The researchers performed single-cell RNA sequencing (scRNAseq) and identified four microglial subsets—including a subpopulation adjacent to NSCs that were responsive to maternal cold stress. Specifically, maternal cold stress increased the number of NSC adjacent microglia and elevated secretion of pro-inflammatory proteins, but only in male brains. Intriguingly, maternal cold stress also decreased paraventricular nucleus (PVN) oxytocin neurons only in male embryos. This effect was reversed by microglia depletion, demonstrating a key role for microglia in mediating maternal cold stress cues. Finally, adult offspring exposed to gestational stress displayed altered social behaviours, which was likewise microglia dependent, but only in males.

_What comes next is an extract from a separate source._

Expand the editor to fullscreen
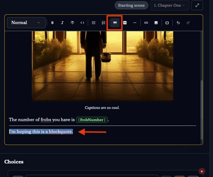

These findings demonstrate microglia act as an underappreciated fetal brain sensor, responsible for recognizing adverse cues from the maternal environment and deciding whether to act as a buffer against the prenatal stressor or to inform neighbouring brain cells to adapt. This study provides key links between how perturbing the maternal environment impacts the developing brain, while also underscoring differences in responses between male and female embryos. This work is important since neurodevelopmental disorders such as autism spectrum disorder (ASD) and attention-deficit/hyperactivity disorders (ADHD) are more prominent in boys. Therefore, by further understanding microglial responses to maternal stressors, this study may help explain why this sex difference exists.

Dr. Jessica Rosin

Dr. Jessica Rosin did this work as a post-doctoral fellow in the laboratory of Dr. Deborah Kurrasch, at the University of Calgary. When she joined Dr. Kurrasch’s lab she was interested in understanding how maternal stressors impact fetal brain development and whether these gestational perturbations had long term consequences on the behaviour of the offspring. Dr. Rosin conceptualized the project, designed and conducted all experiments and analyzed the majority of data, with help from Sarthak Sinha. Dr. Rosin wrote the manuscript together with Dr. Kurrasch, with input from the other co-authors.